--- ABOUT THIS TASK ---
Each line in the material below, starting at the one that contains "Given: Select the" and ending at the one that contains "Instruction: Click the 1Y time range button", should be repeated exactly; the pictures should not.

(RECORD SET begins)

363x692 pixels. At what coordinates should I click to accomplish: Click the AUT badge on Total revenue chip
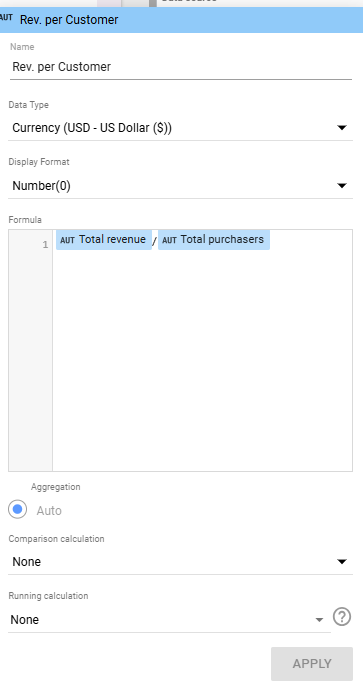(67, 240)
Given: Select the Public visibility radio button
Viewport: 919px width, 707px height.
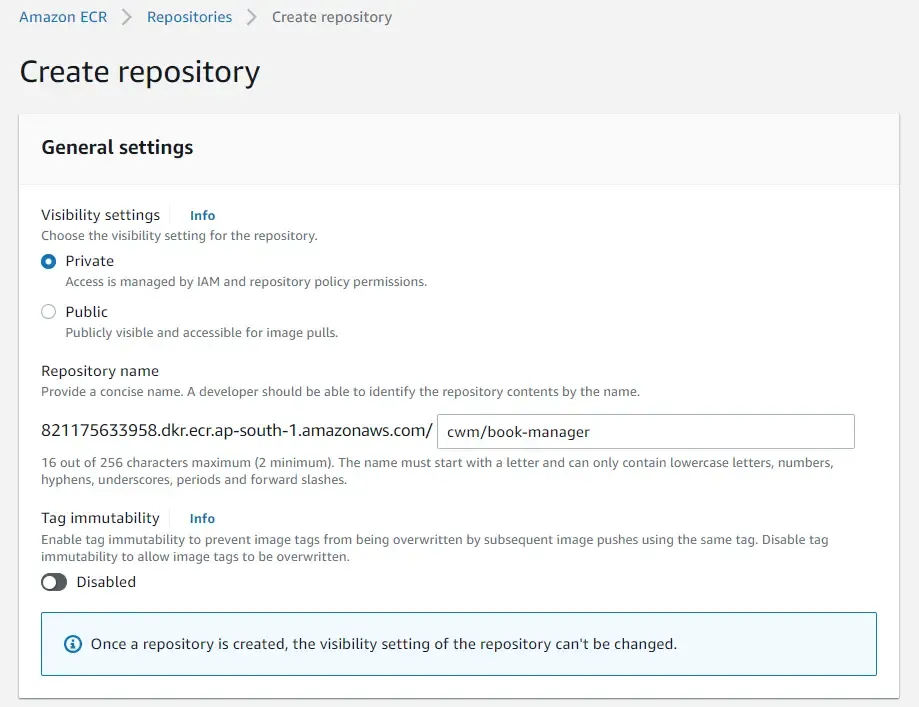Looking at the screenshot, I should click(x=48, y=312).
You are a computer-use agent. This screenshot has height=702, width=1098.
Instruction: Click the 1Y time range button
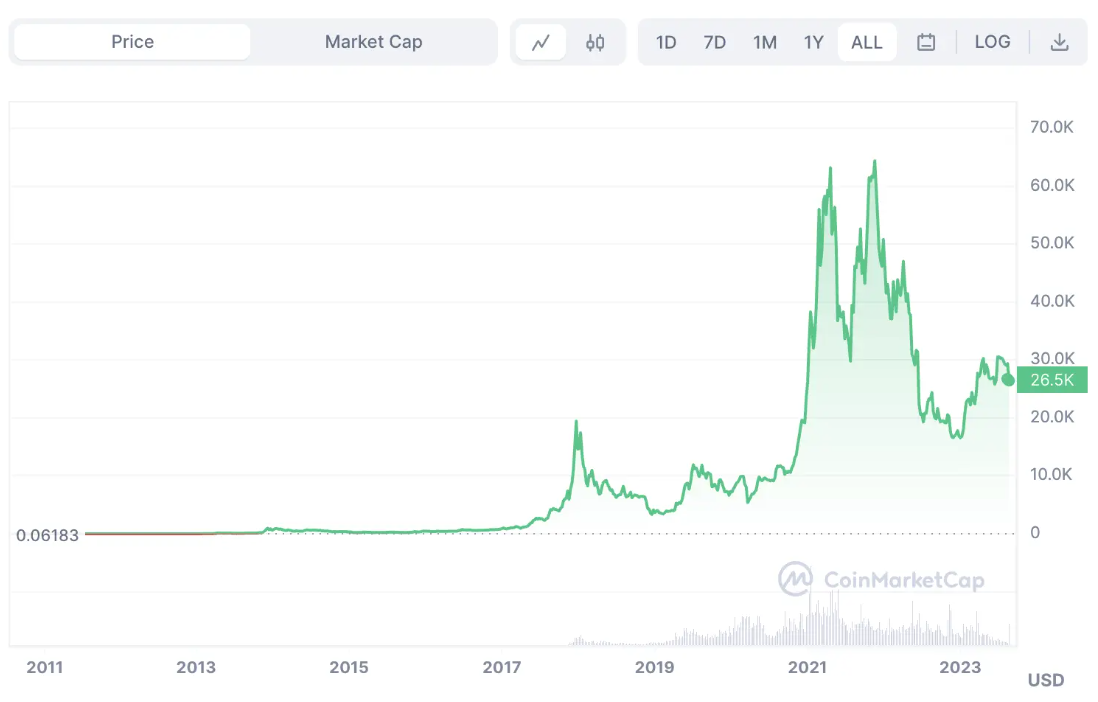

(RECORD SET ends)
(RECORD SET begins)

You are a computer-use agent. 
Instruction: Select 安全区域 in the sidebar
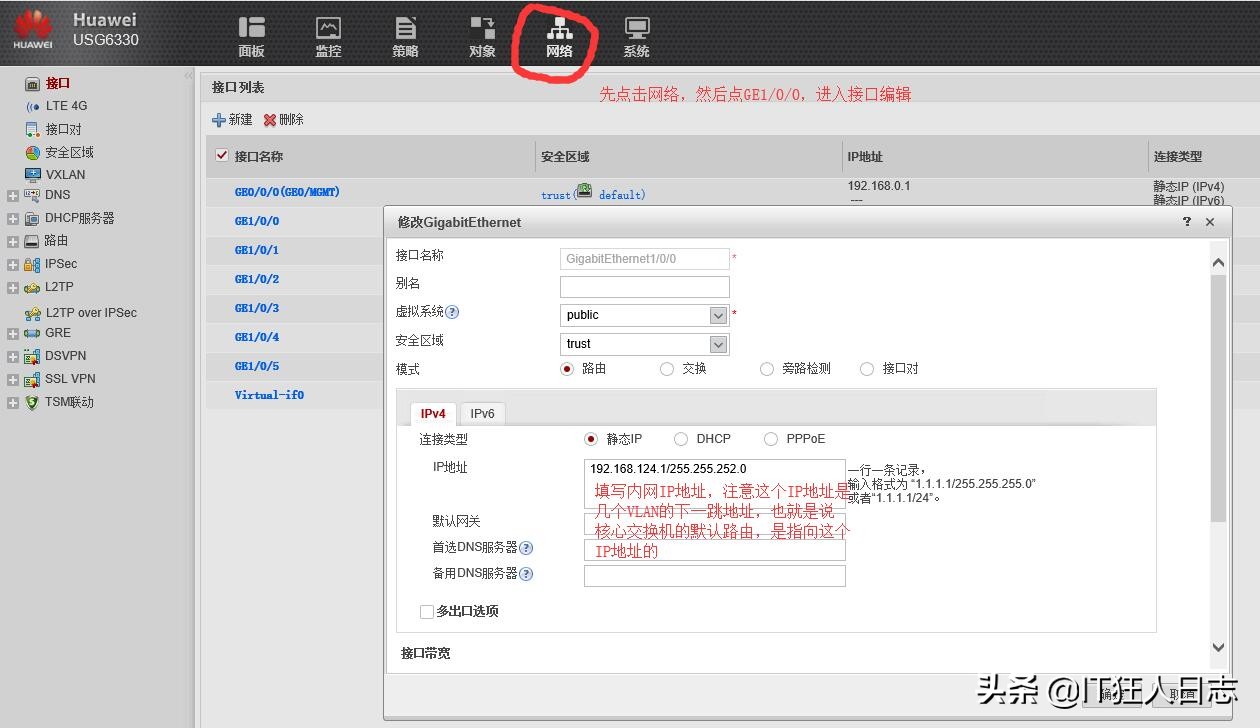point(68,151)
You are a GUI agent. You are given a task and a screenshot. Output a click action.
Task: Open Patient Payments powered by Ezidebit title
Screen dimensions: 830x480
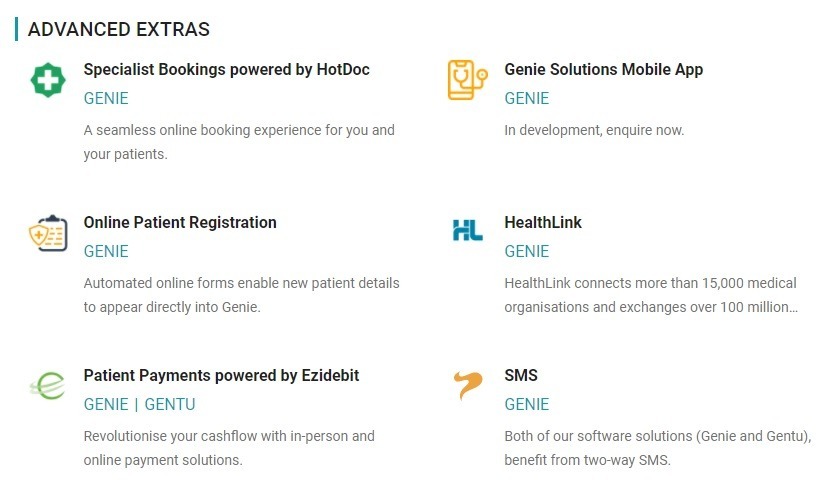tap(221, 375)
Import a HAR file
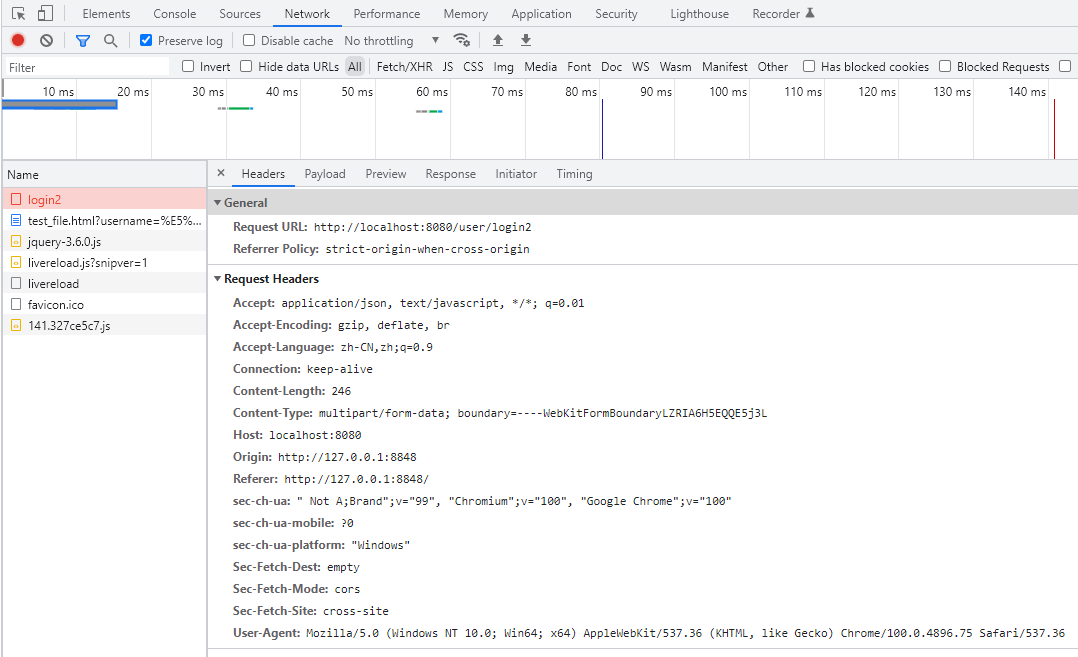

(RECORD SET ends)
(RECORD SET begins)

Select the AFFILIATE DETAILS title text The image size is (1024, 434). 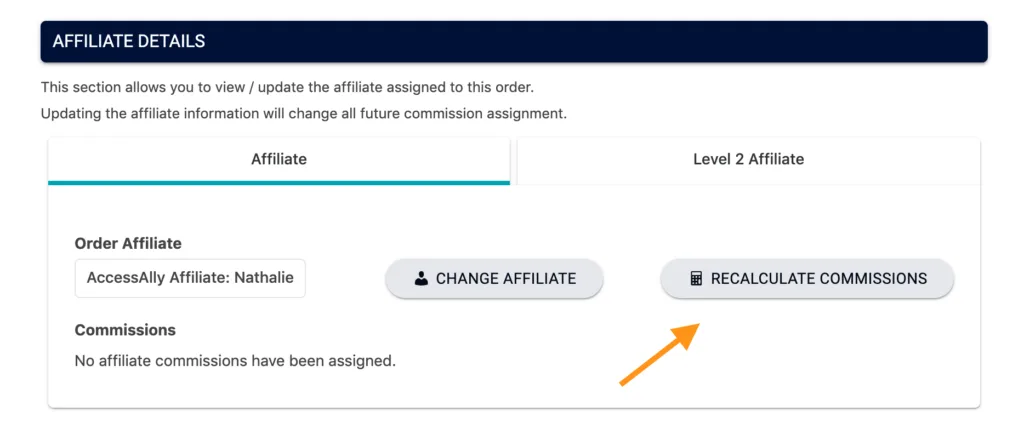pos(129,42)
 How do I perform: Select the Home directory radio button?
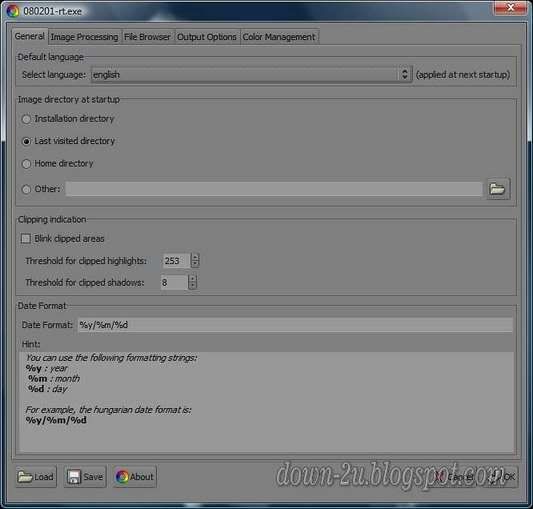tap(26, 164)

(RECORD SET ends)

--- EXERCISE RESULT ---
Given: Select the Public visibility radio button
Viewport: 919px width, 707px height.
Looking at the screenshot, I should click(x=48, y=312).
You are a computer-use agent. This screenshot has height=702, width=1098.
Instruction: Click the 1Y time range button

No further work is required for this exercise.